3.08.2006

not quite two months

So it's been only a couple days, and I've returned for more. Not so much because I couldn't get enough, but more because I've gotten enough of the studying. Another exam tomorrow, so what better way to spend my time than writing another lame post? Especially since I've told no one about this blog yet. I'm literally talking to no one. I could say anything.

Monkey spleen goat cheese, car chase bounced check table leg conflagration. Corn on the cob.

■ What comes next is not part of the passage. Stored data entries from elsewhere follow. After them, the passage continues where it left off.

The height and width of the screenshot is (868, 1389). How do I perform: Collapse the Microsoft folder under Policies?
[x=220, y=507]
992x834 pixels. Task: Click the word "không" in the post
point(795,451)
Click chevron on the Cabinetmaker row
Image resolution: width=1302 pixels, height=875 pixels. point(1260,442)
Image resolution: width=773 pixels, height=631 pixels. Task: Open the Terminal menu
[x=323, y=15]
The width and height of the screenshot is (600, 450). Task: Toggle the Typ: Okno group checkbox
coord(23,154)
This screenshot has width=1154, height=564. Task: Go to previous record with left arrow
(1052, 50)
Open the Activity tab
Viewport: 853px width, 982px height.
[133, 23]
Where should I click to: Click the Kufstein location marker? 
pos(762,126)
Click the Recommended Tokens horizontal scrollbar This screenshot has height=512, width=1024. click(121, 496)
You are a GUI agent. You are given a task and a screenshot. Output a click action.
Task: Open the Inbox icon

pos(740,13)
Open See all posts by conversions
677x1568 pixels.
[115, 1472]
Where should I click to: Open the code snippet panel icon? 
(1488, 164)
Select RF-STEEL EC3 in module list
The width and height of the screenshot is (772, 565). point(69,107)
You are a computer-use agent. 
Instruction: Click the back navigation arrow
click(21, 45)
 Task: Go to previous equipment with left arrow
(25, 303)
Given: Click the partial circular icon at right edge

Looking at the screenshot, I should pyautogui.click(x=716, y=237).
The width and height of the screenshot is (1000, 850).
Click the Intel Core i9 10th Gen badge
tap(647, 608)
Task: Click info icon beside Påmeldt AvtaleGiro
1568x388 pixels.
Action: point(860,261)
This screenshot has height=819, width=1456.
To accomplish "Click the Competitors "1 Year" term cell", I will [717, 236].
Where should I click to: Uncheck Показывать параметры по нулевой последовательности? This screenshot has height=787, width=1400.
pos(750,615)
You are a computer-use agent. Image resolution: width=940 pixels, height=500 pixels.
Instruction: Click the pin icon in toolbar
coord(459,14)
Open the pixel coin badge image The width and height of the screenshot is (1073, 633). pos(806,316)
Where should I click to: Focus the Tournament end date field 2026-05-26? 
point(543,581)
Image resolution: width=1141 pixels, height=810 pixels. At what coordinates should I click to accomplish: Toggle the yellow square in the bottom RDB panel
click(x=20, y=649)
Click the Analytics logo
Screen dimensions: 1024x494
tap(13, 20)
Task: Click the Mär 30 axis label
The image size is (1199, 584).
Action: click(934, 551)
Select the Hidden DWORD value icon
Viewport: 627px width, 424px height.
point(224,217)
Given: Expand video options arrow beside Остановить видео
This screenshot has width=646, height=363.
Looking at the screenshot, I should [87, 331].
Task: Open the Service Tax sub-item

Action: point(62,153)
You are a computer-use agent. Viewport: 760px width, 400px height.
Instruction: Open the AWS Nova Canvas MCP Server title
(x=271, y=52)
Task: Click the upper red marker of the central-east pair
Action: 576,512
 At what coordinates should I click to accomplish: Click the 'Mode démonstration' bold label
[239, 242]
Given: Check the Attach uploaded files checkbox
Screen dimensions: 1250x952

Wow. I just said conflagration. That's a big word. I didn't know I had any of those left... See, what's interesting about that is that most people in free writing actually form sentences and thoughts and such, whether they meant to or not. The best I could come up with was "goat cheese" and a big fire. Speaking of big fires, Jon and I (get used to the character Jon, he's probably gonna be more of a main character in these little writings than I myself) went to this bar called The Last Lap yesterday after school on what seemed to be a wild goose chase. Turns out, it wasn't a wild goose chase at all, but rather a domesticated lobster chase. This bar, and I have no idea who thought of this or developed it, but this bar had a claw-game or crane-game or whatever you call one of these with actual live lobsters in it. The entire game was underwater so these tricky little devils could swim out of the claw before we could get them out of the water and into the prize chute. Challenge you say? No challenge to great for Brown and Tweed! Though Jon did most of the hunting. It's in his blood.
Granted that a lobster straight off the menu only cost $22, and at two dollars a round for somewhere around 20 game plays, we may have been better off monetarily to just buy it outright. But as far as pride, thrill of the hunt, and carnal satisfaction are concerned? We spent next to nothing to feast on the our winnings. Kings of the Crustacean world, we made sure the four remaining lobsters in the tank could see us dine upon their brethren, and know that someday we would return. And we would victoriously taste lobster again. And if we learned anything, we would spend much less.

-Edit to Original Post-

As fate would have it, it turns out that this bar was just trying to get on the "everything Asian is cool" bandwagon. These live lobster claw games ar apparently all the rage in Chinese supermarkets. Come on, guys. Seriously.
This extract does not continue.